▶ _WORK TO BE COMPLETED_:
Rewrite the rows as a numbered list, starting with the line that contains "This screenshot has" and continuing through the line that contains "point(1318,126)". Leave out blank lines and pictures.

▶ _RECORDS SUPPLIED_:
● ● ● ●
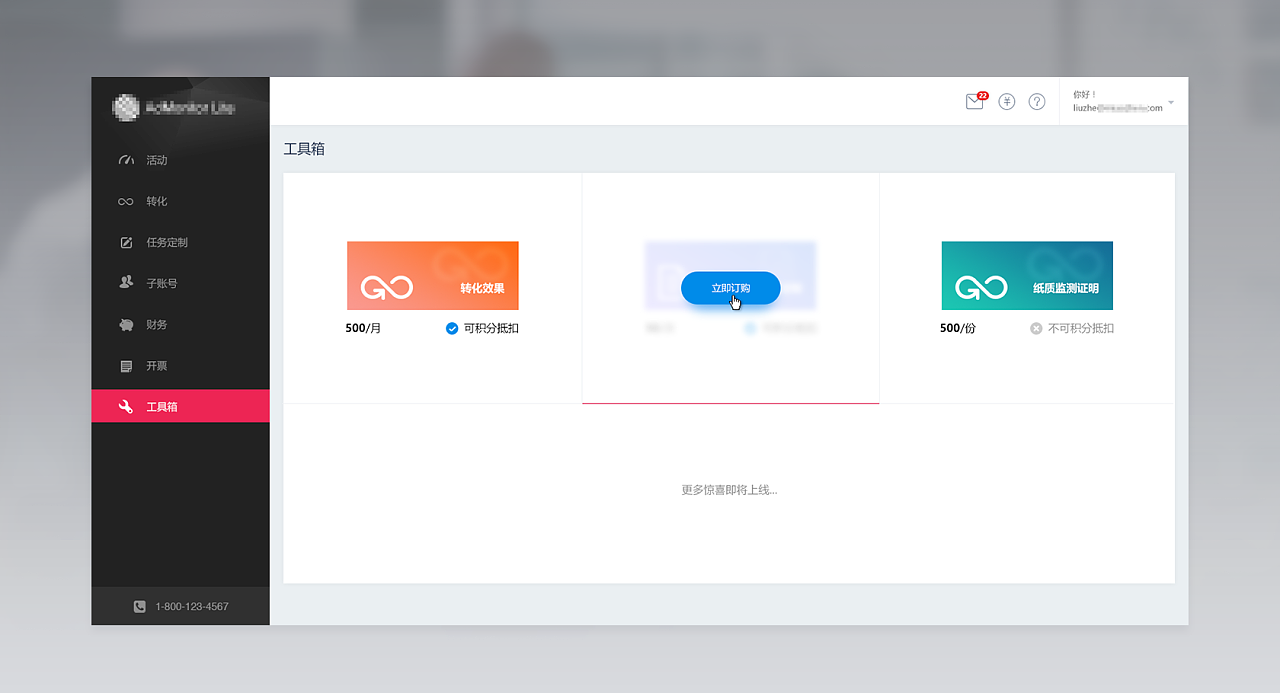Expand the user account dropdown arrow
● ● ● ●
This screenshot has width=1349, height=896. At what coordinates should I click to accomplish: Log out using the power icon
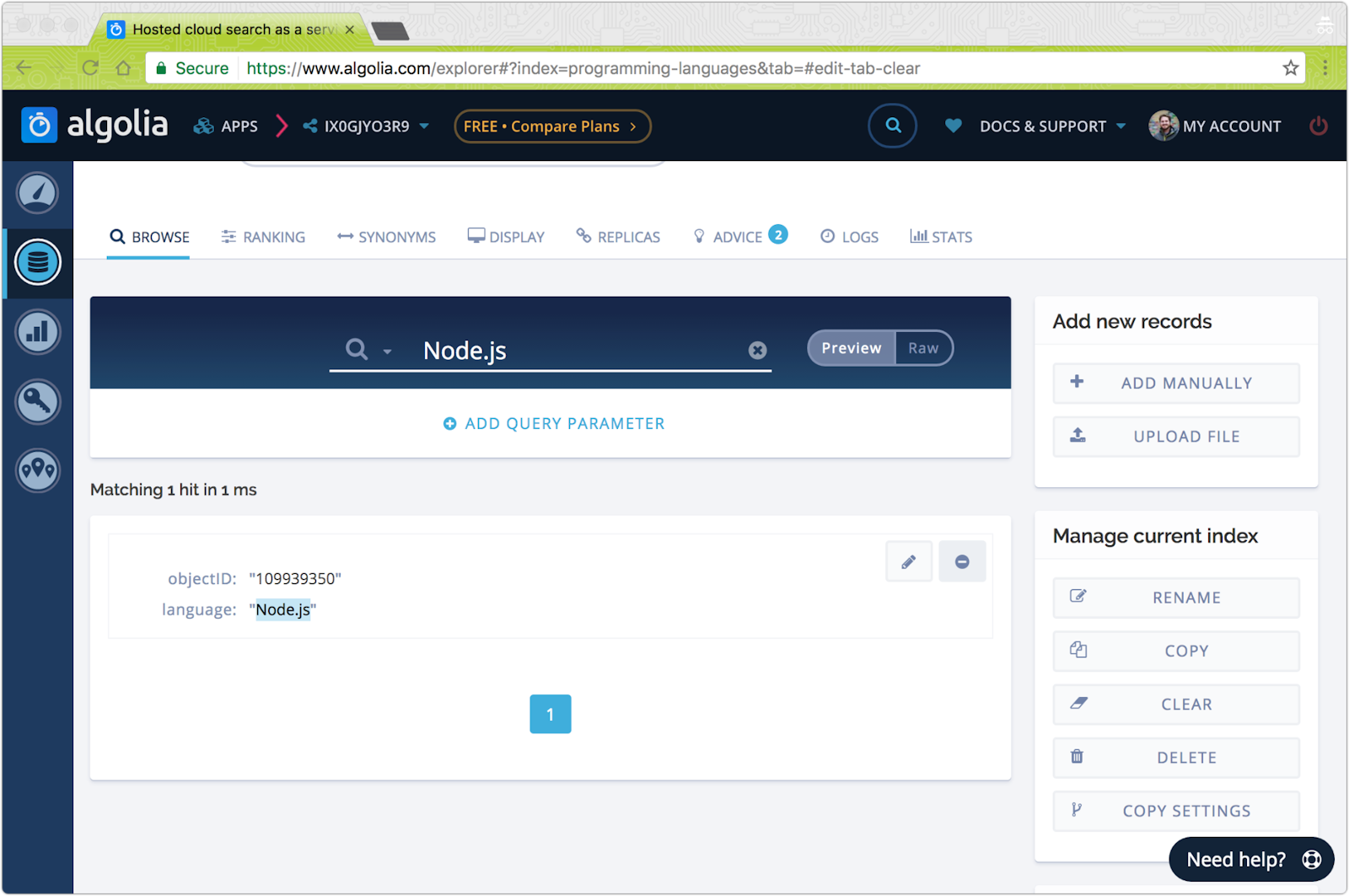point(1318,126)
● ● ● ●
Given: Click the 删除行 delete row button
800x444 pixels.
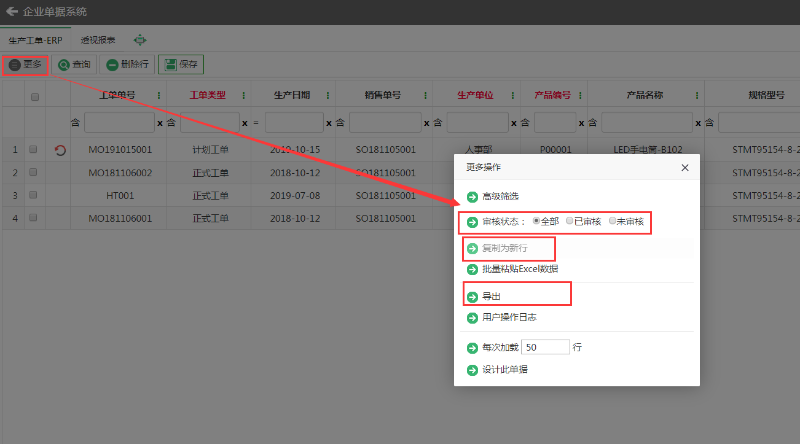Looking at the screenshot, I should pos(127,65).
● ● ● ●
▶ _SOLUTION FOR THIS EXERCISE_:
1. This screenshot has width=1349, height=896. At what coordinates should I click to accomplish: Log out using the power icon
2. point(1318,126)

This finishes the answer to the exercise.